* _THE PROBLEM_: Read the records beneath this task and copy every line that contains the string "collaborateurs".
::::
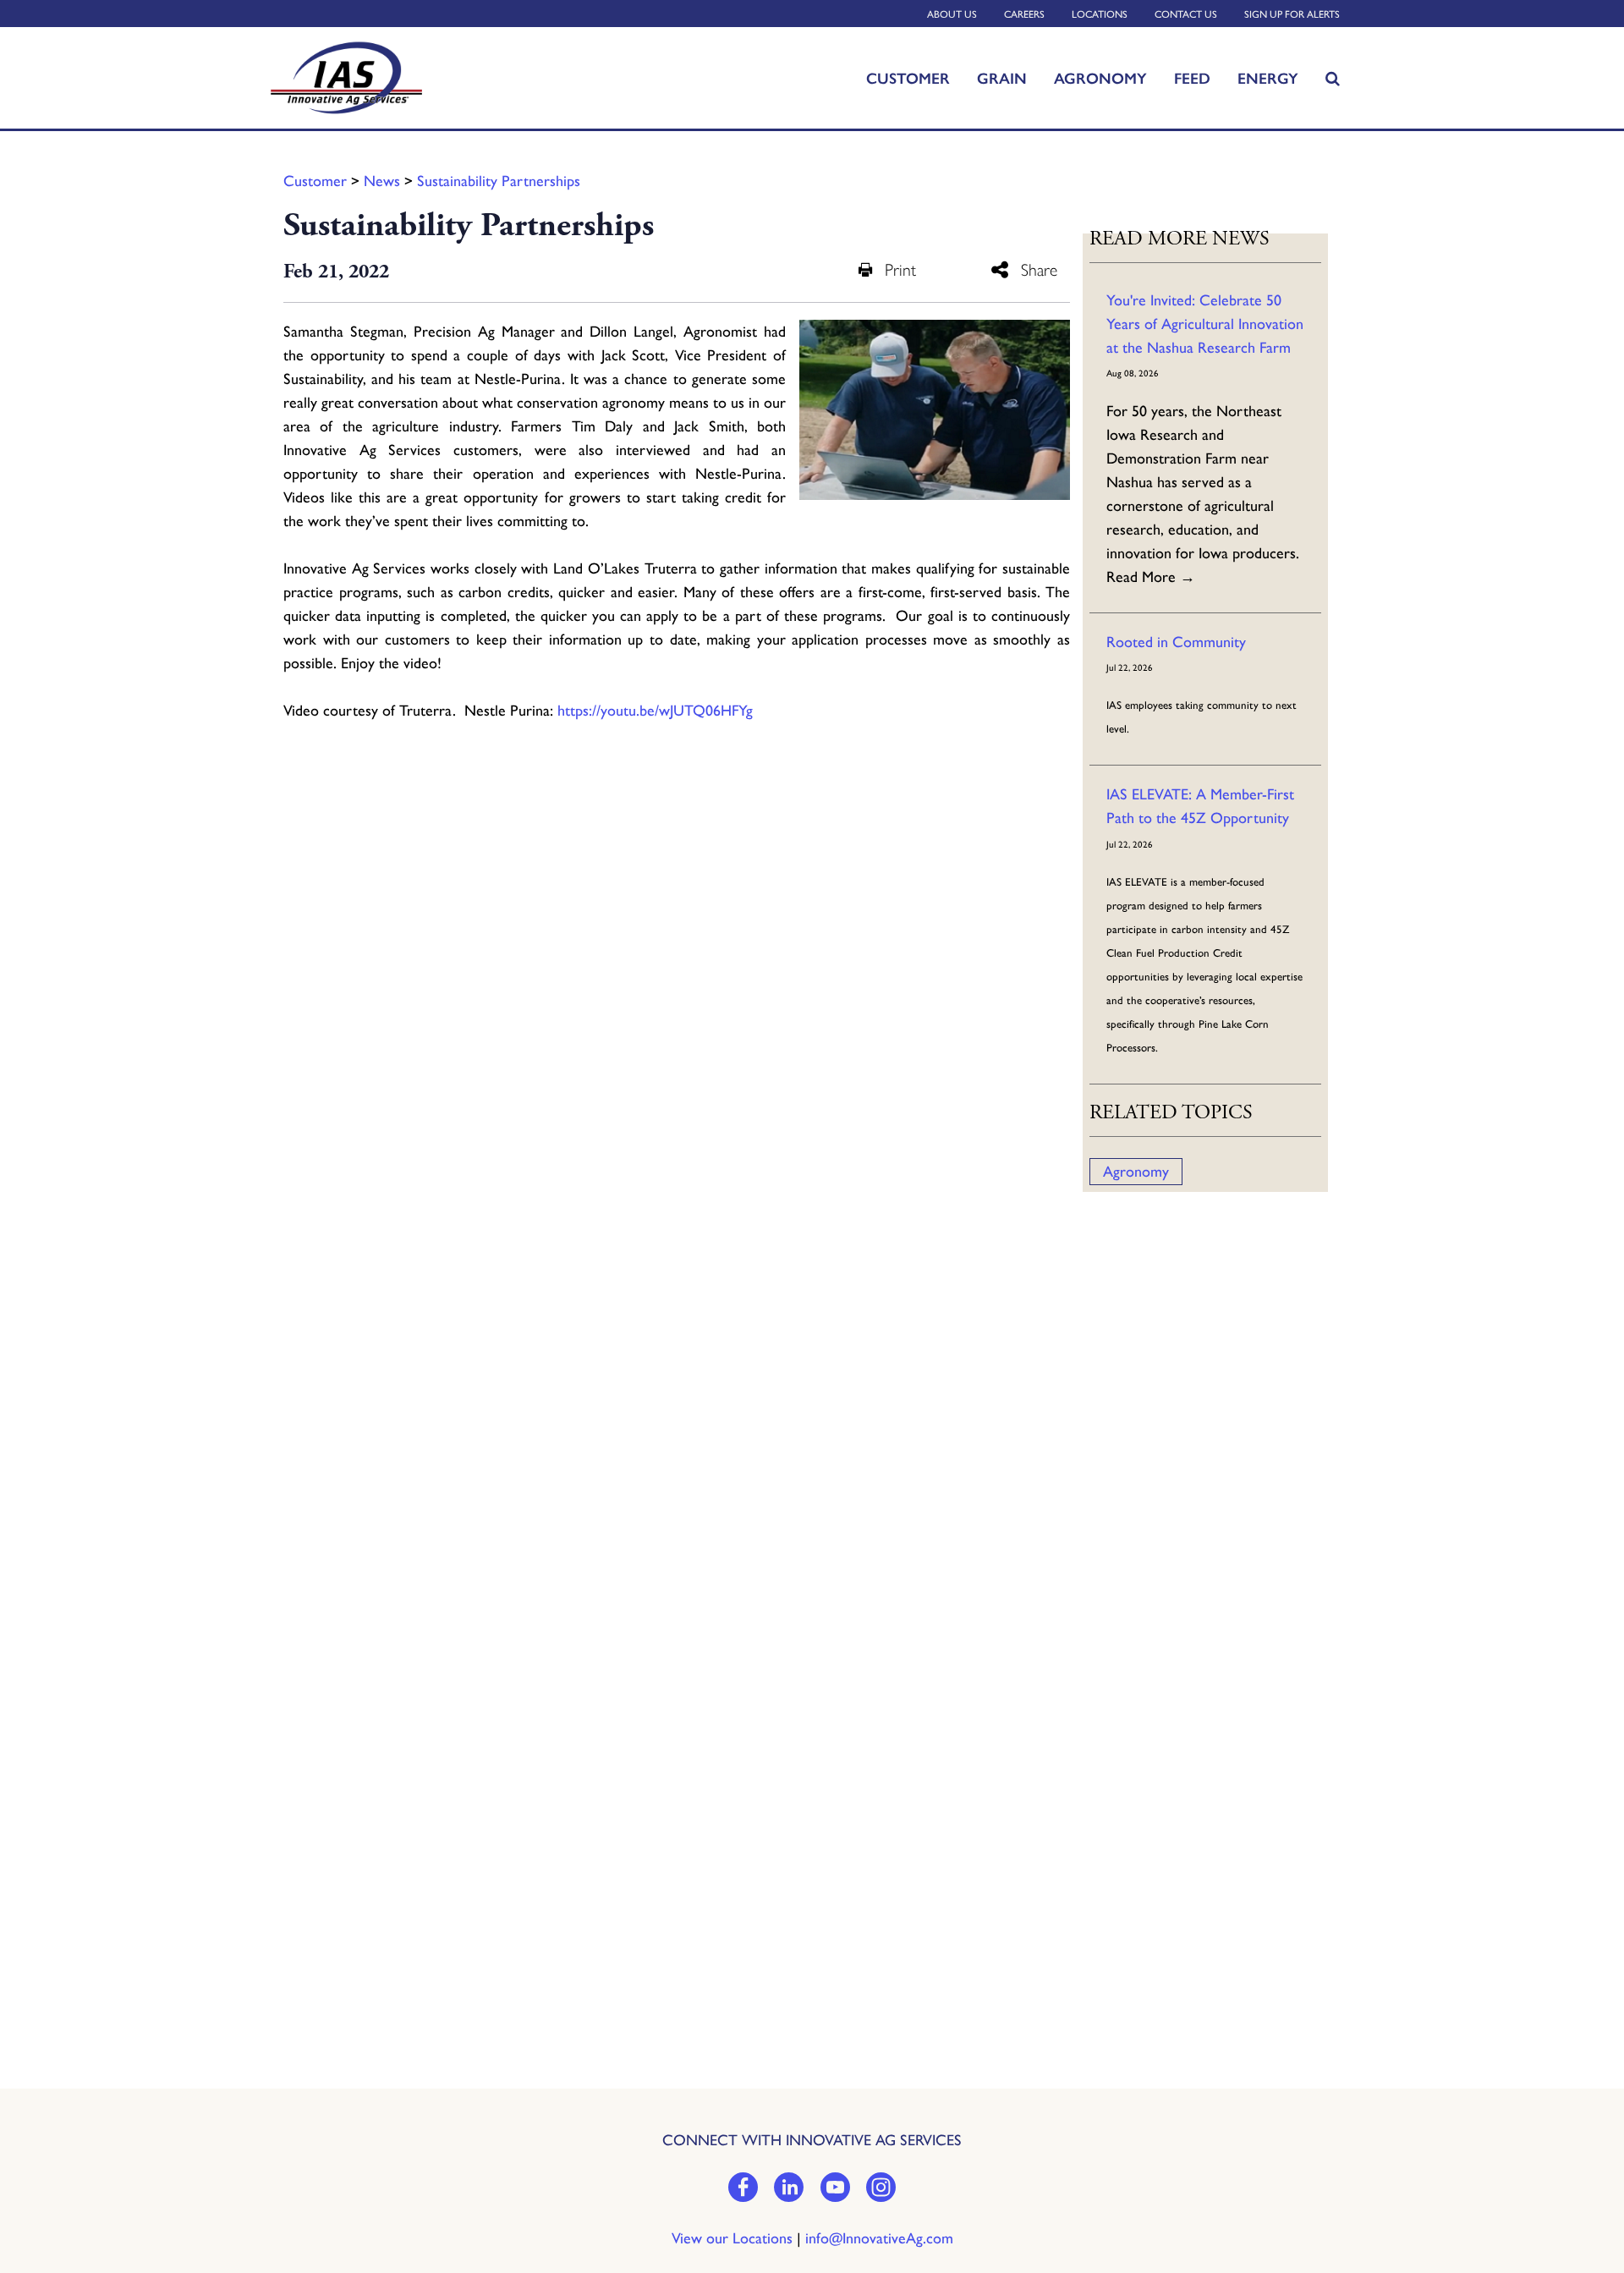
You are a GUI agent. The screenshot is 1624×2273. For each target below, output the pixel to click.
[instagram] (881, 2189)
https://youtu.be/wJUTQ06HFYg (655, 710)
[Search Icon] (1332, 78)
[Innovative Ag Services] (377, 78)
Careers (1024, 14)
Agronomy (1100, 78)
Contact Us (1186, 14)
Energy (1267, 78)
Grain (1002, 78)
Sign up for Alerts (1292, 14)
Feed (1192, 78)
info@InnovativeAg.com (879, 2238)
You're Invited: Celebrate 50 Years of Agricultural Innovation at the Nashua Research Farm (1204, 324)
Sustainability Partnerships (498, 181)
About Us (952, 14)
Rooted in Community (1176, 642)
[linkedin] (789, 2189)
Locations (1099, 14)
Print (900, 270)
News (382, 181)
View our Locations (732, 2238)
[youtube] (835, 2189)
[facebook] (743, 2189)
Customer (908, 78)
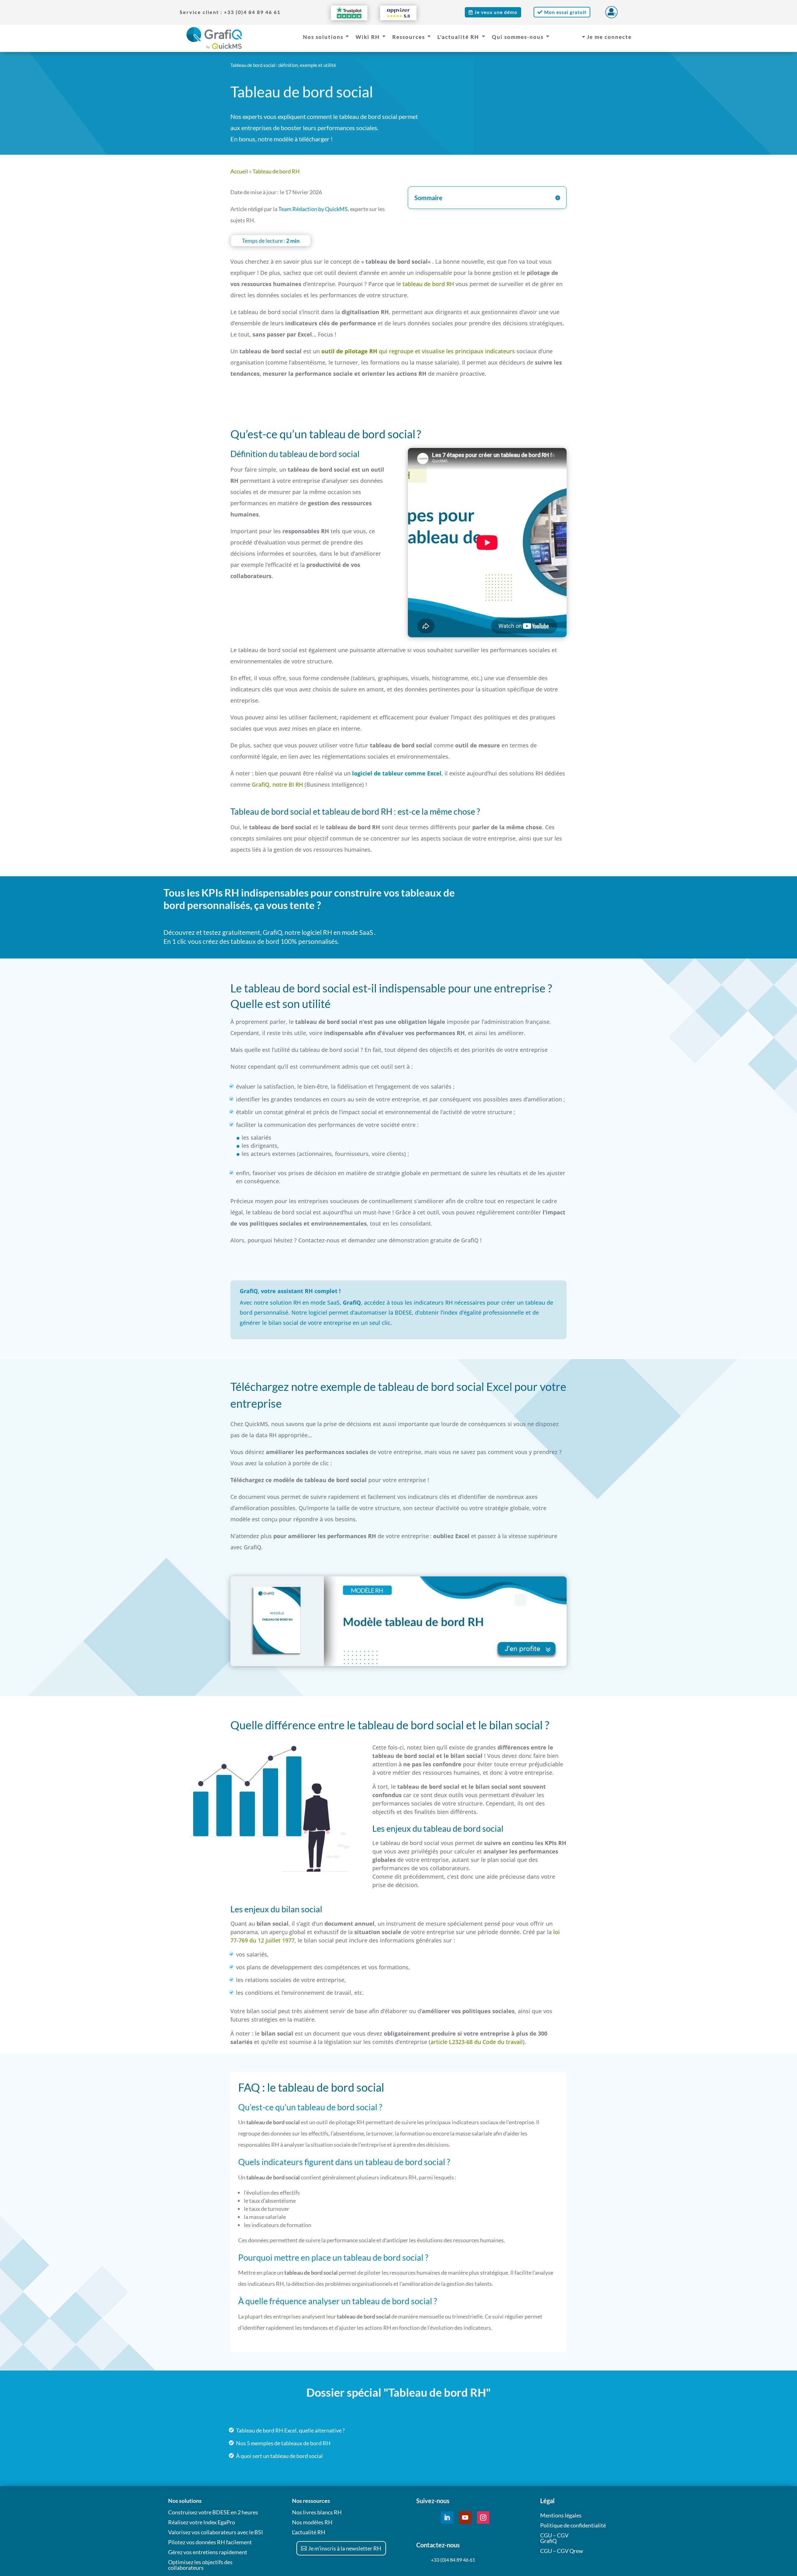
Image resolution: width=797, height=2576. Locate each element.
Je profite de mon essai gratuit (560, 916)
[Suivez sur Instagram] (483, 2517)
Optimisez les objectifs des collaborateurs (200, 2565)
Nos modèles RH (312, 2522)
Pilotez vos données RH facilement (210, 2542)
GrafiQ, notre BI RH (276, 784)
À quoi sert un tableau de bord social (279, 2455)
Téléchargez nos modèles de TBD (498, 90)
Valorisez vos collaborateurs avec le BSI (215, 2532)
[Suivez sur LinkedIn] (447, 2517)
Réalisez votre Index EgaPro (201, 2522)
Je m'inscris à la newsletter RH (344, 2548)
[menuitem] (222, 12)
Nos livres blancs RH (317, 2512)
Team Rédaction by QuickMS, (313, 208)
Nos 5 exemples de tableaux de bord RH (283, 2443)
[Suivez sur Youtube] (465, 2517)
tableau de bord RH (428, 284)
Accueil (239, 171)
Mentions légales (561, 2515)
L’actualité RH (308, 2532)
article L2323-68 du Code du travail (477, 2042)
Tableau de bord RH (276, 171)
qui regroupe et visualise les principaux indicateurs (418, 351)
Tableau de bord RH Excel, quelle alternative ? (290, 2430)
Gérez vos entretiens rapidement (207, 2552)
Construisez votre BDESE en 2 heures (213, 2512)
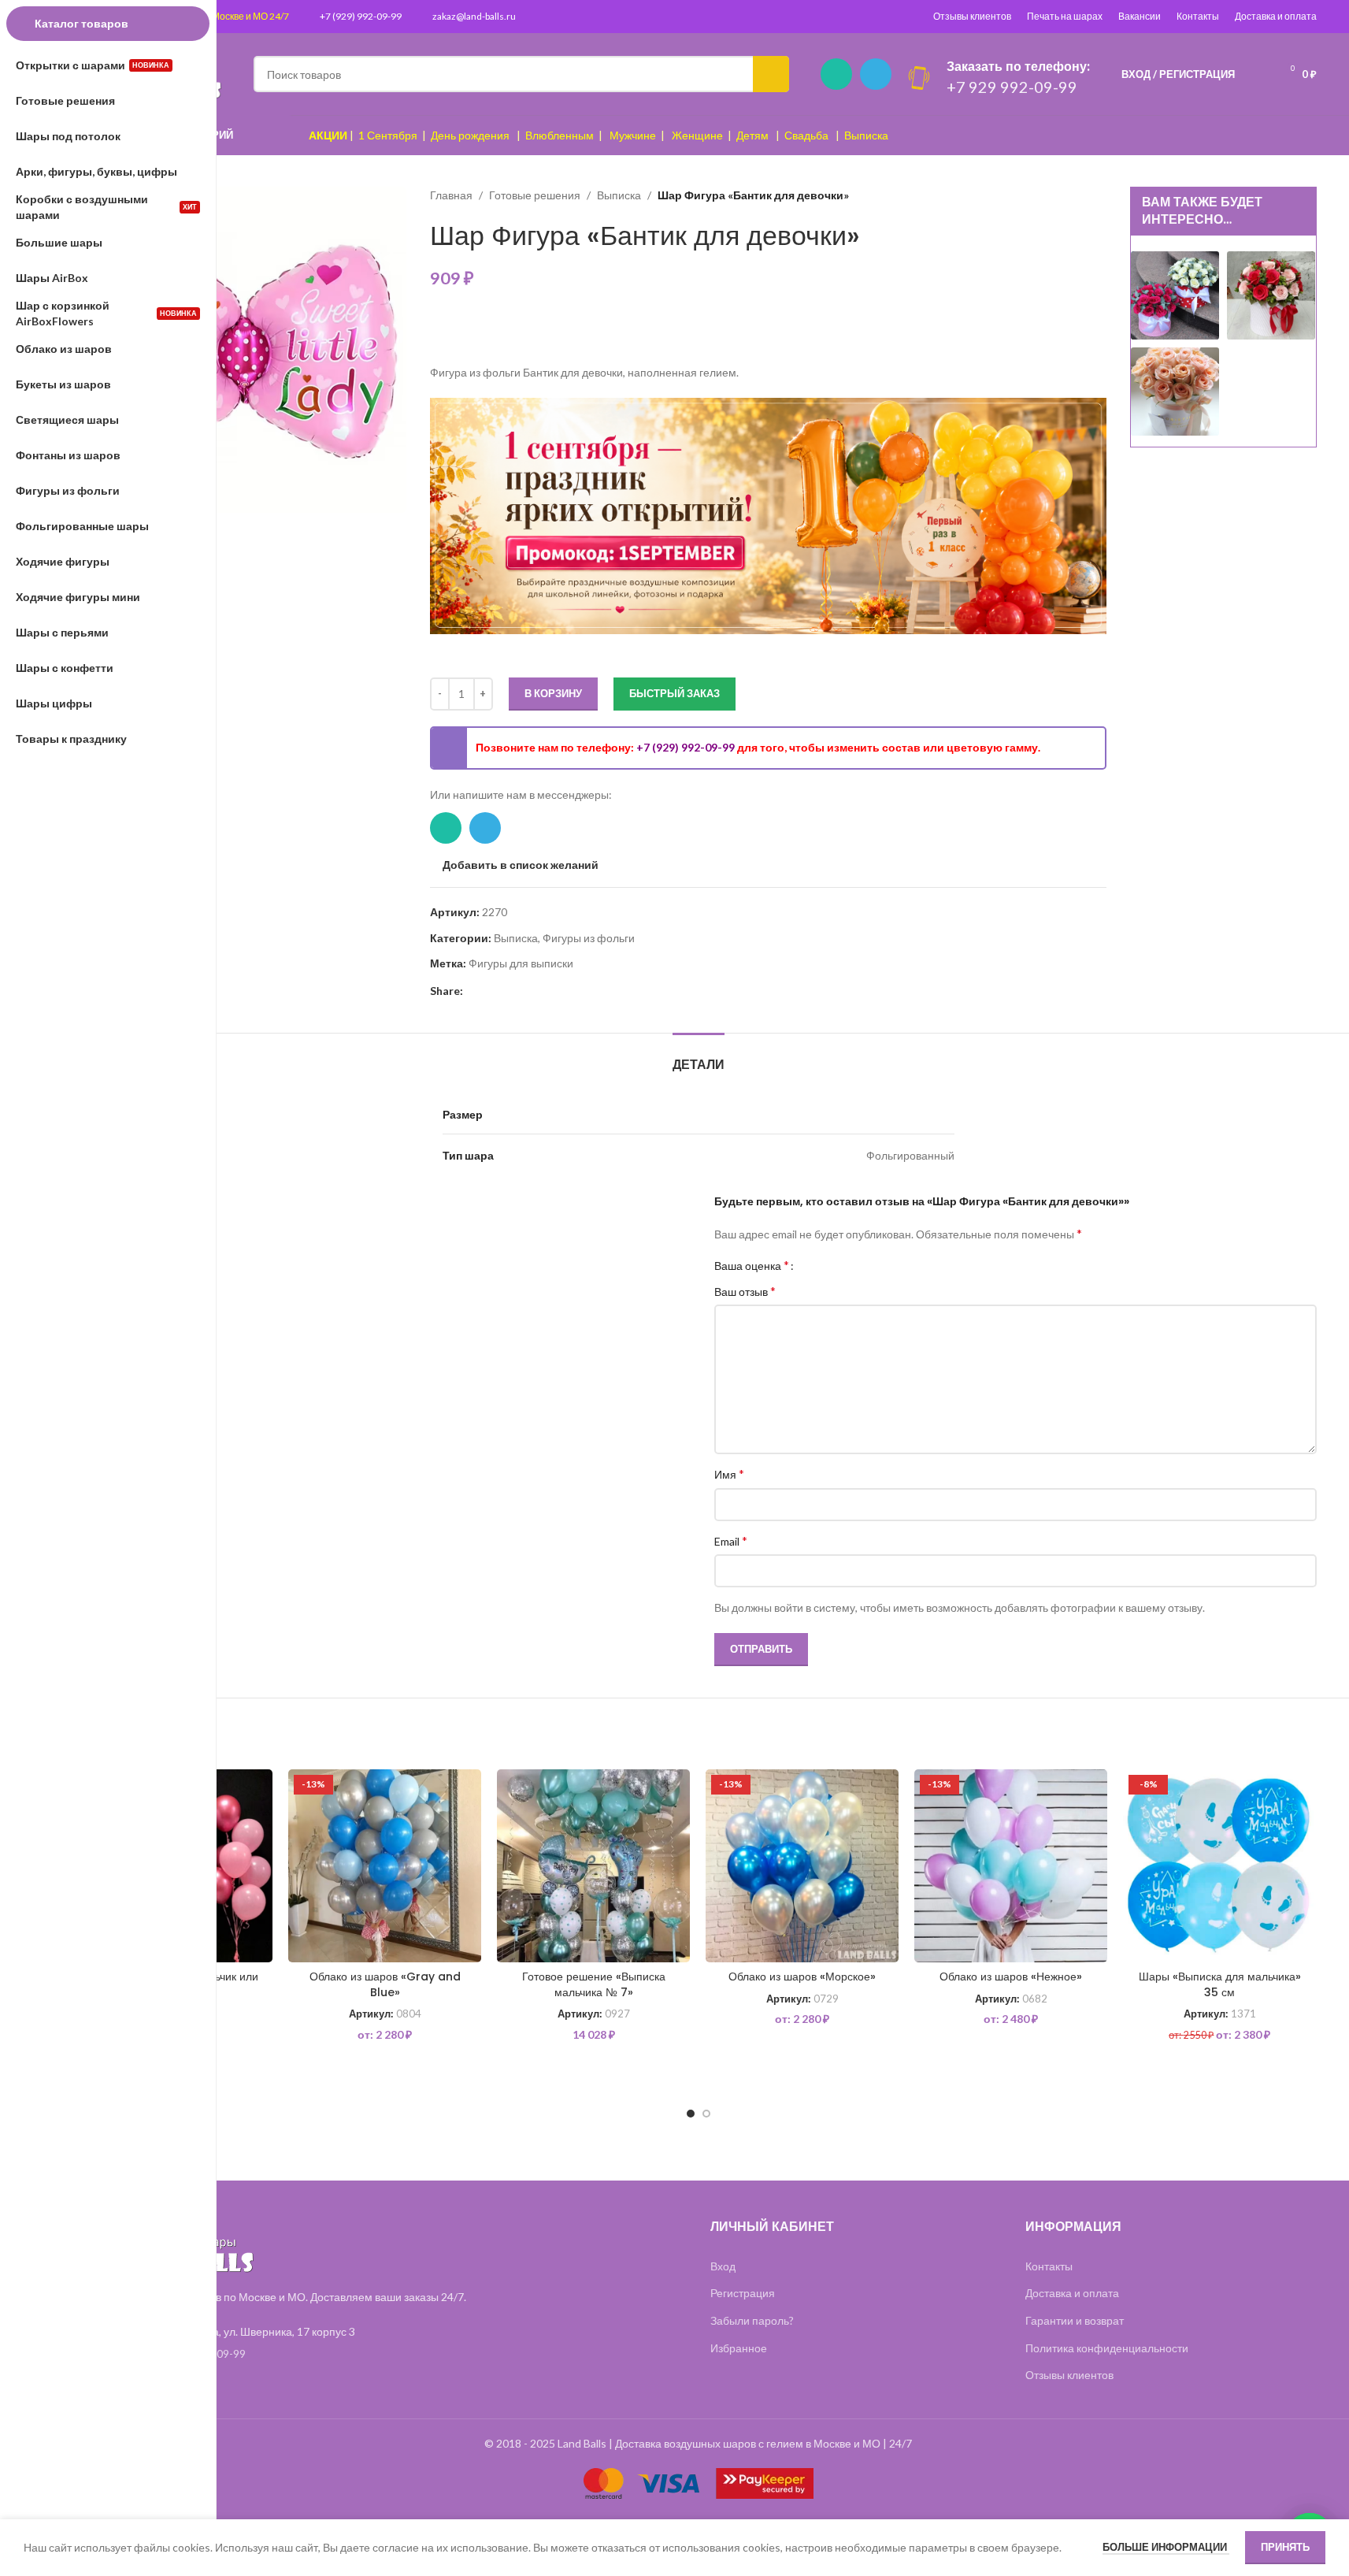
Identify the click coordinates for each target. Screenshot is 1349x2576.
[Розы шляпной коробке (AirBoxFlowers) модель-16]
::::
* _WRITTEN REPLY_:
Optimisez les objectifs des collaborateurs (200, 2565)
Valorisez vos collaborateurs avec le BSI (215, 2532)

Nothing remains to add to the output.